Heute ist Anprobe, oben bereitet die schwedische Stylistin Ingrid die Hochzeitskleider vor. Frisch abgestillt, erscheint Sophia, sie begrüßt uns mit der Selbstsicherheit einer Löwin. Warum eigentlich Löwin? Nicht nur bewegt sie sich wie die Königin der Savanne, sie hat auch diese Ausstrahlung von: »Ja, ihr Männer seid die Chefs, aber ich gehe auf die Jagd.« Sophia ist heute Aschenputtel – allerdings passt ihr der Schuh nicht. Schuhgröße 39 1/2 ist nicht gerade prinzessinnenmäßig, und auch der Rest der Outfits, die wir aus London zum Dreh nach Louisiana mitgebracht haben, ist ihr zu klein. Sophias Brüste sind mindestens D, ihr Arsch passt nicht in die Haute-Couture-Kreationen, die Ingrid ausgesucht hat. Georg von Alvensleben, der Berliner Regisseur, hatte die grandiose Idee, ein Model in Hochzeitskleid und Gummistiefeln durch die Sümpfe zu schicken. Joe Noble, mein Freund und Manager, hat Ingrid engagiert, eine große, vierschrötige Blondine, die ich bislang noch kein Wort sprechen gehört habe. Sie kommuniziert mit Augenrollen und Schulterzucken und ist nicht glücklich mit unser Modelwahl.

»Ich bin keine Size Zero, I just had a baby.« Sophia spürt die negativen Vibrationen, ihre Verteidigung ist Angriff: »Holt euch doch eins von den verhungerten Dingern, die Margaret hier sonst noch so unter Vertrag hat!« Margaret Marx ist verzweifelt. Sie ist selbst ein ehemaliges Model, das zunehmend aus dem Leim geht. Irgendwo zwischen 50 und 70, mit diversen chirurgischen Prozeduren im Gesicht. Die Wangen spannen, die Stirn ist zur Bewegungslosigkeit gebotoxt. Sie ist eine klassische »Southern Belle«, und mit dieser Art von Stress kommt sie nicht zurecht. Ich denke an Vivien Leigh, 20 Jahre nach »Vom Winde verweht«: »Wo ist mein Riechsalz?« Margaret blättert nervös durch die Kartei. »Eins unserer Mädchen passt bestimmt in die Kleider, auch haben wir Frauen mit kleineren Füßen im Programm!« Ein vorwurfsvoller Blick in Richtung Sophia, als könnte die sich kleinere Füße hungern. Ich komme zu ihrer Rettung: »Nein, ich habe mich entschieden, ich will Mrs. Devereaux. End of story!« Ich bin schon ein tougher Menschenhändler, Sophia schießt mir eins ihrer vieldeutigen Lächeln zu. Mir wird heiß und kalt, ich fühle mich wie Obelix mit Falbala.

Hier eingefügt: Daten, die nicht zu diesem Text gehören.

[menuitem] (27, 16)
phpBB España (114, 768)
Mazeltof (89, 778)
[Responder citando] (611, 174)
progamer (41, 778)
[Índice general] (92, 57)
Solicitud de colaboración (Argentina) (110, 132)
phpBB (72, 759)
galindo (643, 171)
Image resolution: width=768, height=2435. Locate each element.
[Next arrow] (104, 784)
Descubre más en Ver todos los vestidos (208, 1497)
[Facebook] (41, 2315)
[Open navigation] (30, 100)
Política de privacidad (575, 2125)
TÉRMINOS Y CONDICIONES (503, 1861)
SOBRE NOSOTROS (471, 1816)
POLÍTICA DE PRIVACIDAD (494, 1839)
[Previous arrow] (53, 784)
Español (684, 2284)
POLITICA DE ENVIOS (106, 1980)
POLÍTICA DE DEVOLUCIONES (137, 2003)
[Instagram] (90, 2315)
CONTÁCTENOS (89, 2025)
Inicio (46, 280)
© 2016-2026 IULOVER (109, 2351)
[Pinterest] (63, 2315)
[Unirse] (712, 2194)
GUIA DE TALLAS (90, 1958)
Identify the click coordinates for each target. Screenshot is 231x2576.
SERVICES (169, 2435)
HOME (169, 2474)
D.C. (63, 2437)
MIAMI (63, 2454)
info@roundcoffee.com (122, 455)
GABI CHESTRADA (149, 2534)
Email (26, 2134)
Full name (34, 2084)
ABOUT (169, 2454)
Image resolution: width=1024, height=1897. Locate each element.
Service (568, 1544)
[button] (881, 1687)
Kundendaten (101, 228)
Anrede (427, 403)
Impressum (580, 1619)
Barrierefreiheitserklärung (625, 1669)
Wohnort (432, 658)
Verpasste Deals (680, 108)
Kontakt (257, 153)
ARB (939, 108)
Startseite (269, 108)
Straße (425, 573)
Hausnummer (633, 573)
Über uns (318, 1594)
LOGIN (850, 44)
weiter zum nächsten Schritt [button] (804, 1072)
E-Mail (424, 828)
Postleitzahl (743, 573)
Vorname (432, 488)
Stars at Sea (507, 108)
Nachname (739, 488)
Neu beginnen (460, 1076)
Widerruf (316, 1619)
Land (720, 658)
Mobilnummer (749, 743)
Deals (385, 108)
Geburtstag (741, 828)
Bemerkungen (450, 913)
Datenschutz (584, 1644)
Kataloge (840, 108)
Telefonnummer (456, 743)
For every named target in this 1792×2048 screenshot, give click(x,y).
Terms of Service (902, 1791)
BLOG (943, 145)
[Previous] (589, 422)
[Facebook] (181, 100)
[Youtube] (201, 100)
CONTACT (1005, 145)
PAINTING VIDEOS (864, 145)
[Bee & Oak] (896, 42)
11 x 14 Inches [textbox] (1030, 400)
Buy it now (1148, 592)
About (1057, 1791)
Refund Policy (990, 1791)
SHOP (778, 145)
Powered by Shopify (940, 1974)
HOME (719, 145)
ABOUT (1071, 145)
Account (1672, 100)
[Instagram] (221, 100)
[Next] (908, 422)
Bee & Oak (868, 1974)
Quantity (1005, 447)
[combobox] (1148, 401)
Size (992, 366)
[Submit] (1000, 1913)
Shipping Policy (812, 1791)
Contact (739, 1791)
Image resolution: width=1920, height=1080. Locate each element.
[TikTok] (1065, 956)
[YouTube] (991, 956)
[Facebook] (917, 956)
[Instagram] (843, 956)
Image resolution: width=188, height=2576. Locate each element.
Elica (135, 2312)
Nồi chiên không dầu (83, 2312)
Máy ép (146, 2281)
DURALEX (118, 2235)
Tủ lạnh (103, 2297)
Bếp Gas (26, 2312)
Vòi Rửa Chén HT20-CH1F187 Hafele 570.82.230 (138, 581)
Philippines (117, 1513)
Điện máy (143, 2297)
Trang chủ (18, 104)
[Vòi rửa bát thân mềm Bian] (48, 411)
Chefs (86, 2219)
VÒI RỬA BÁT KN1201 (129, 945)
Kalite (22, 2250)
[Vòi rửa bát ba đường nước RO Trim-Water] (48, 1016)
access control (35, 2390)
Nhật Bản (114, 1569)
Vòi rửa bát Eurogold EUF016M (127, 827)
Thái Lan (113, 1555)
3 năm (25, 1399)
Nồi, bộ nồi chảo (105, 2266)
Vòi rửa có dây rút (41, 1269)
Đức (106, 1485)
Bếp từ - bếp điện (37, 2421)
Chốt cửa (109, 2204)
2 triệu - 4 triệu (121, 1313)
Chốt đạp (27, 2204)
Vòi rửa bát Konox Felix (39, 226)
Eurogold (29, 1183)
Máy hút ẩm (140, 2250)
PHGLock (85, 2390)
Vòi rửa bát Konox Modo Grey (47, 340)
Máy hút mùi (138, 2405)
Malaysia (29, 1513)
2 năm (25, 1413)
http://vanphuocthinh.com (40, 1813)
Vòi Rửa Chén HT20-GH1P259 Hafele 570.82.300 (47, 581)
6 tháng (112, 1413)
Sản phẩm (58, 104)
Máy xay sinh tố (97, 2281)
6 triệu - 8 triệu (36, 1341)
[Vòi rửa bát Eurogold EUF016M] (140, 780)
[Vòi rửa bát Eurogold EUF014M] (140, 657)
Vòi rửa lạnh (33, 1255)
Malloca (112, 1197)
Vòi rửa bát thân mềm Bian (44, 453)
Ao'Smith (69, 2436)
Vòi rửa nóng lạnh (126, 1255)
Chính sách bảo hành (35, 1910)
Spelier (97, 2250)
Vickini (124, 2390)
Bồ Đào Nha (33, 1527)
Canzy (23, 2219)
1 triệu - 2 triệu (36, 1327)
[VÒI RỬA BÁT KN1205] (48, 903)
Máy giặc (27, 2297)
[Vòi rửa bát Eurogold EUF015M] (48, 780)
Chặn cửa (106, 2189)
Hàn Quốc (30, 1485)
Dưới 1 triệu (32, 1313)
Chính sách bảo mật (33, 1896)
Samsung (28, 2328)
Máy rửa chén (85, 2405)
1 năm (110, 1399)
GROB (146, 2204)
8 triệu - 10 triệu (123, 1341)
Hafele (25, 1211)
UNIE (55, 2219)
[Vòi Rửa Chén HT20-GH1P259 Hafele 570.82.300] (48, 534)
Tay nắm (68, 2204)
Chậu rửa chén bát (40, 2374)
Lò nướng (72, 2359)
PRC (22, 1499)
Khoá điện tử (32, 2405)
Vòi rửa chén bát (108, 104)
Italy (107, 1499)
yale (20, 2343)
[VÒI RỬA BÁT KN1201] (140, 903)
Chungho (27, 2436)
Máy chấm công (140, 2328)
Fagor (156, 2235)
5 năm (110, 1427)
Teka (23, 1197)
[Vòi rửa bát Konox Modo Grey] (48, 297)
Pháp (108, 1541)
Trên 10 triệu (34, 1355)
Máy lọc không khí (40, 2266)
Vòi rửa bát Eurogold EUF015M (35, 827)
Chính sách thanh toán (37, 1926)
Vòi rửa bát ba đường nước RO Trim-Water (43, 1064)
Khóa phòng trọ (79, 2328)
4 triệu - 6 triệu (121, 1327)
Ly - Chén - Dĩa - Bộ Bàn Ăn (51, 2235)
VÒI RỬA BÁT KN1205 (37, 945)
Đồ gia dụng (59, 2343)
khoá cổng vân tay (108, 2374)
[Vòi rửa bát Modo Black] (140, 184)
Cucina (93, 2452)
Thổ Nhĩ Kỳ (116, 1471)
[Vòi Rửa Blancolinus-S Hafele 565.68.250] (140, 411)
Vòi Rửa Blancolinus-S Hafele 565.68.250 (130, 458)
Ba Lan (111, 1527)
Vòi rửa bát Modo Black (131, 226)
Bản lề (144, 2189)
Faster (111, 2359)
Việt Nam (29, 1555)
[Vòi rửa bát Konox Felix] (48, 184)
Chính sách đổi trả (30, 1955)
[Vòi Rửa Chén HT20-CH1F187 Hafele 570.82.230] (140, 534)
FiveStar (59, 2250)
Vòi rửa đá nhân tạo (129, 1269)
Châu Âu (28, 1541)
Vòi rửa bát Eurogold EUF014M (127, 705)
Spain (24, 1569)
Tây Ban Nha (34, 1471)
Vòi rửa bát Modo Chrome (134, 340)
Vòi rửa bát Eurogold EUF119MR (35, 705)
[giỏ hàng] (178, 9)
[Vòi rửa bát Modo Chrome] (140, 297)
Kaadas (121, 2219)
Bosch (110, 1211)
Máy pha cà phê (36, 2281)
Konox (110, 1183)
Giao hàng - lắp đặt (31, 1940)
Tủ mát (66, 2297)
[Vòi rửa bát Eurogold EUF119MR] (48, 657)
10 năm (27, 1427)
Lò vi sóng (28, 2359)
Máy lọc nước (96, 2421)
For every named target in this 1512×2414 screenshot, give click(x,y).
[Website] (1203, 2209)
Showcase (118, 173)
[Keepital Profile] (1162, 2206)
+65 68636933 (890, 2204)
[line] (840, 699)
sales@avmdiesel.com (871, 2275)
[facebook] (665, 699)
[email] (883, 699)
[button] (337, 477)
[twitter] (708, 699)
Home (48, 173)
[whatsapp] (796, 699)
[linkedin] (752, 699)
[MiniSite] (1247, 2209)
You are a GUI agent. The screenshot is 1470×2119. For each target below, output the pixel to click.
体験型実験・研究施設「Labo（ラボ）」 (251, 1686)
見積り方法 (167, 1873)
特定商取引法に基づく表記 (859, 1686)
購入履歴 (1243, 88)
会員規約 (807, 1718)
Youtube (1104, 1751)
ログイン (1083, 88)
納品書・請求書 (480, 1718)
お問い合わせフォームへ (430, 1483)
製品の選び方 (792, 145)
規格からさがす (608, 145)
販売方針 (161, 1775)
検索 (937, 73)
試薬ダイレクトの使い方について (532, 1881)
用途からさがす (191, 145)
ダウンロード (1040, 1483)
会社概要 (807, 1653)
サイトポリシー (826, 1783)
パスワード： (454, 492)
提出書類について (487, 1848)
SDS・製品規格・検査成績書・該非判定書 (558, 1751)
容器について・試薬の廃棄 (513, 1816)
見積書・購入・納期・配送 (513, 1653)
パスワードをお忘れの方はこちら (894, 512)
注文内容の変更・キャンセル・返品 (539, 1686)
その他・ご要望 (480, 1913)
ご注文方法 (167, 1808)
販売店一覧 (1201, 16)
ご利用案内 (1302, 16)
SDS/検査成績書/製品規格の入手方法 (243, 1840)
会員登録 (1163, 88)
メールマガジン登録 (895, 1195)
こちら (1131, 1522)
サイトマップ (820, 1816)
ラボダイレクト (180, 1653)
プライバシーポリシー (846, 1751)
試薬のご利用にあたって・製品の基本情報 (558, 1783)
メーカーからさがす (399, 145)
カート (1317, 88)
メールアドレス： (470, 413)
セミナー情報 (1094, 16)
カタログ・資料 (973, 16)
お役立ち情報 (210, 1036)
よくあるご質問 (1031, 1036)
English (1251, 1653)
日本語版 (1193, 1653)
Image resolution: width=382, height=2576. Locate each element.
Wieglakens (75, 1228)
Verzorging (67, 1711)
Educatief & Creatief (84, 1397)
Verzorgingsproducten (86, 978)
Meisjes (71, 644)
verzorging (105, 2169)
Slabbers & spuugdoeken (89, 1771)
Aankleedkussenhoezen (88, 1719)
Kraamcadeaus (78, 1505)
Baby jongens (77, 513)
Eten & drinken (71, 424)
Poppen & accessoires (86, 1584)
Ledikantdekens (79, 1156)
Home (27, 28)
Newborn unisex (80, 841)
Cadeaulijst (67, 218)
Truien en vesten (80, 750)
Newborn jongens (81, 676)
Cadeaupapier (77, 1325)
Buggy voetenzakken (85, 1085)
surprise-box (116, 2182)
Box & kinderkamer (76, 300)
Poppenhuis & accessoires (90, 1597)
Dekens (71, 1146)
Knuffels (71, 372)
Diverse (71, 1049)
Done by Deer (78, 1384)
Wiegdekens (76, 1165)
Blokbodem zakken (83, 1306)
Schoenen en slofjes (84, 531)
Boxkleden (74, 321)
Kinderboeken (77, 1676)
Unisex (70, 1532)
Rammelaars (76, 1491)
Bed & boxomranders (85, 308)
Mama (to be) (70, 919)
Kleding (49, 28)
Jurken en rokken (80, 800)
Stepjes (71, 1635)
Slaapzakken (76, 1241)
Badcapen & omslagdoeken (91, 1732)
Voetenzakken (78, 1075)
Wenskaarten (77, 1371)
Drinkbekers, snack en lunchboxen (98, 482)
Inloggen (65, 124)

»Warum besorgen wir nicht einfach ein passendes Kleid? Geheiratet wird doch wohl überall auf der Welt, oder?« Joe ist aus Liverpool. Wenn man die Augen schließt, denkt man, John Lennon wäre im Raum. Allerdings hat Joe die Figur eines Sumoringers, er ernährt sich ausschließlich von Schokolade. Ein praktischer Typ, ein echter »Scouser«.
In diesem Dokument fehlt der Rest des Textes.